## Action item
Every entry below is to be retyped exactly as it appears.

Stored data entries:
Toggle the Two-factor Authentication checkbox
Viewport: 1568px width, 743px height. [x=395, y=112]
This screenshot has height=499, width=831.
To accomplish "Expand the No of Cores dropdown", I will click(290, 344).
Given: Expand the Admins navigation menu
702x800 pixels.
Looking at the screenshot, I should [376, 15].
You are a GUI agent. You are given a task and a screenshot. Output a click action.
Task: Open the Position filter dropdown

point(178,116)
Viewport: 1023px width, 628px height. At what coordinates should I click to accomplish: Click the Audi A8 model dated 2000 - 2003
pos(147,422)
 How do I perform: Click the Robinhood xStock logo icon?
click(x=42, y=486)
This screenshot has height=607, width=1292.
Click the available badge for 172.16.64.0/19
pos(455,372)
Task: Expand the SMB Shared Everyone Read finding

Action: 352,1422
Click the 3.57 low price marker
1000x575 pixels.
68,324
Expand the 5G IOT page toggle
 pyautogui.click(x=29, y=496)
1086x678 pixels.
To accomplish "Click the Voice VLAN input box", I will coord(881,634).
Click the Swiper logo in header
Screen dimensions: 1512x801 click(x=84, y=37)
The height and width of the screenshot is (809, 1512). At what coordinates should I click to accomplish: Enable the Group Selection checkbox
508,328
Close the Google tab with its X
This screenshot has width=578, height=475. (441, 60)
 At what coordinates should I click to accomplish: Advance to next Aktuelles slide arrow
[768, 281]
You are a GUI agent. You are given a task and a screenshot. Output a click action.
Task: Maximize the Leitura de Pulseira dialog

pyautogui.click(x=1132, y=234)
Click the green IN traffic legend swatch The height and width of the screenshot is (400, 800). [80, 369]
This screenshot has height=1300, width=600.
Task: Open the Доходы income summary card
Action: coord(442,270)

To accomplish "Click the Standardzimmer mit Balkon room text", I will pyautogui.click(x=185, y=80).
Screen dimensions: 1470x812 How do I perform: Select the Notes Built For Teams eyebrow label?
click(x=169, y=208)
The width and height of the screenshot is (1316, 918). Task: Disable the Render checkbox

## Written solution
Toggle the Two-factor Authentication checkbox
Viewport: 1568px width, 743px height. [x=395, y=112]
This screenshot has height=499, width=831.
To accomplish "Expand the No of Cores dropdown", I will click(290, 344).
Given: Expand the Admins navigation menu
702x800 pixels.
Looking at the screenshot, I should [376, 15].
You are a GUI agent. You are given a task and a screenshot. Output a click action.
Task: Open the Position filter dropdown

point(178,116)
Viewport: 1023px width, 628px height. At what coordinates should I click to accomplish: Click the Audi A8 model dated 2000 - 2003
pos(147,422)
 How do I perform: Click the Robinhood xStock logo icon?
click(x=42, y=486)
This screenshot has height=607, width=1292.
Click the available badge for 172.16.64.0/19
pos(455,372)
Task: Expand the SMB Shared Everyone Read finding

Action: 352,1422
Click the 3.57 low price marker
1000x575 pixels.
68,324
Expand the 5G IOT page toggle
 pyautogui.click(x=29, y=496)
1086x678 pixels.
To accomplish "Click the Voice VLAN input box", I will coord(881,634).
Click the Swiper logo in header
Screen dimensions: 1512x801 click(x=84, y=37)
The height and width of the screenshot is (809, 1512). At what coordinates should I click to accomplish: Enable the Group Selection checkbox
508,328
Close the Google tab with its X
This screenshot has width=578, height=475. (441, 60)
 At what coordinates should I click to accomplish: Advance to next Aktuelles slide arrow
[768, 281]
You are a GUI agent. You are given a task and a screenshot. Output a click action.
Task: Maximize the Leitura de Pulseira dialog

pyautogui.click(x=1132, y=234)
Click the green IN traffic legend swatch The height and width of the screenshot is (400, 800). [80, 369]
This screenshot has height=1300, width=600.
Task: Open the Доходы income summary card
Action: coord(442,270)

To accomplish "Click the Standardzimmer mit Balkon room text", I will pyautogui.click(x=185, y=80).
Screen dimensions: 1470x812 How do I perform: Select the Notes Built For Teams eyebrow label?
click(x=169, y=208)
The width and height of the screenshot is (1316, 918). Task: Disable the Render checkbox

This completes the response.